October, Sick Pilgrim style: Patron of the month, Creepy Fulton Sheen

October, Sick Pilgrim style: Patron of the month, Creepy Fulton Sheen October 1, 2016

October is our favorite month for so many reasons. Down in southern Louisiana, the weather will finally start to cool off to like, 90 degrees. Matt Lafleur will enjoy days of brilliant blue skies and nights where he might even be able to open the windows or wear a long sleeve t-shirt. Up North, we’ll get sweater weather–and both Jess (in northern Michigan) and Jonathan (in northern Indiana) will revel in the brilliant colors of the trees before they drop their leaves and the snow starts flying.

But let’s get real. We mostly love October because it’s the month when we hang up our skeletons for all to see. It’s when even a trip to Michael’s becomes a memento mori. It’s when the death that’s coming for all of us isn’t only terrifying and heartbreaking; it’s fun.

This is a truth that’s essential to our faith and to the order of the created world. Death ain’t all bad. Death is a necessary gate to something glorious–new life. Or, you know, a gate to eternal suffering and damnation. This is the month we open that big black gate and revel in whatever might be behind it. In November, that gate will close again, and we’ll have the more somber remembrances of our saints and all the souls who’ve gone before us. Also–Up North, we’ll have snow. Lots and lots of snow.

So for now, let’s party.

This month, we at Sick Pilgrim are going to celebrate some of the things we love best: ghost stories, dark wave music, posts about witchcraft and folk Catholicism, and weird catholic tales that will get us in the spirit of All Hallow’s Eve and prepare us to celebrate our favorite holy day: All Saints.

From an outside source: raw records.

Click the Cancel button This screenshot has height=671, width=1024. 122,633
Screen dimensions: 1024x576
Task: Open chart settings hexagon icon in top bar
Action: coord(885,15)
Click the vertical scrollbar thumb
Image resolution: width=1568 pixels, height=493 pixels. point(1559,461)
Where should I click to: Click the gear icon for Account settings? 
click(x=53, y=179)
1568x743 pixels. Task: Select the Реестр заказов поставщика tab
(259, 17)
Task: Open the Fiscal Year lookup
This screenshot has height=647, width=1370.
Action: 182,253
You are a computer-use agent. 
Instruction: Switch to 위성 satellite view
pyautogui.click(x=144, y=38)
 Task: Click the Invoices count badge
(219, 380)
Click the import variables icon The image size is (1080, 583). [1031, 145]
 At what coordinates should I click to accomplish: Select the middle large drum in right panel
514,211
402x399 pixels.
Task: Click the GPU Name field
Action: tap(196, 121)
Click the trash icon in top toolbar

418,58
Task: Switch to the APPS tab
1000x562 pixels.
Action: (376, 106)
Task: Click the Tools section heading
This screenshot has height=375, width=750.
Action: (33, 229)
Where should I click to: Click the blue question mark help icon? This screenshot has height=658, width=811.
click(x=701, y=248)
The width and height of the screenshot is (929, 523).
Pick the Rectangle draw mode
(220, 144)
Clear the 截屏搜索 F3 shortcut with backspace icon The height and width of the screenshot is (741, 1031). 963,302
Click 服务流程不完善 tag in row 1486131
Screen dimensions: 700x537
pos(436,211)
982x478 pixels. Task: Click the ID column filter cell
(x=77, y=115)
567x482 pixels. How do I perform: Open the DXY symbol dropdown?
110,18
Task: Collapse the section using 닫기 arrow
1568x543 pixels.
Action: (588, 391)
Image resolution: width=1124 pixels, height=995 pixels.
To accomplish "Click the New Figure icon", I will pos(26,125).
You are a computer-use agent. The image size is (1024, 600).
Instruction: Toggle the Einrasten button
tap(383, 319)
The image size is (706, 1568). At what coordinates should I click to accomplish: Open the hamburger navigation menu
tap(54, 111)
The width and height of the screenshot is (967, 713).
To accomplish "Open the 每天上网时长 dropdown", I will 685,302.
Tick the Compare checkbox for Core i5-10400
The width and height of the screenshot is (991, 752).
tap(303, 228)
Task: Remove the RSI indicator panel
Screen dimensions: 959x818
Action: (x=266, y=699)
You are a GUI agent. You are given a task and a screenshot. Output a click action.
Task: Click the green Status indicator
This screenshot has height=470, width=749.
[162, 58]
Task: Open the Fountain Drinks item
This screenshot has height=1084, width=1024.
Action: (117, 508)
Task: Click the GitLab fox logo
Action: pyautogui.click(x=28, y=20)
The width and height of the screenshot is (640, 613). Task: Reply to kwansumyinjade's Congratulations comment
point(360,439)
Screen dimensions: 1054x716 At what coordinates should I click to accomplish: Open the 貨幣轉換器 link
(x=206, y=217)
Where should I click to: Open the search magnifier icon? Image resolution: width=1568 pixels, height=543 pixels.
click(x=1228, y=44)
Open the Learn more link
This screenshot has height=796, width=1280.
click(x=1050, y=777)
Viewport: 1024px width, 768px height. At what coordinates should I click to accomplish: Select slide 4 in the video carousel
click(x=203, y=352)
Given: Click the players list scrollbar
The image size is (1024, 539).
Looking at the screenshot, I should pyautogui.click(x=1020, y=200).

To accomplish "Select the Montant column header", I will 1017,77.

But because we don’t believe all this spooky stuff is neutral, we ask, in the meantime, that our Patron Pilgrim for the month of October, Creepy (And Venerable) Fulton Sheen, the world’s first televangelist, pray for our protection.

BelaLugosi

Oh wait, that’s not Fulton Sheen. That’s Bela Lugosi.

Creepy and Venerable Fulton Sheen, pray for us.

Alright, alright. That’s not him either. That’s Vincent Price reading The Raven by Edgar Allan Poe.

Pray for us, Rev. Sheen. We need it bad.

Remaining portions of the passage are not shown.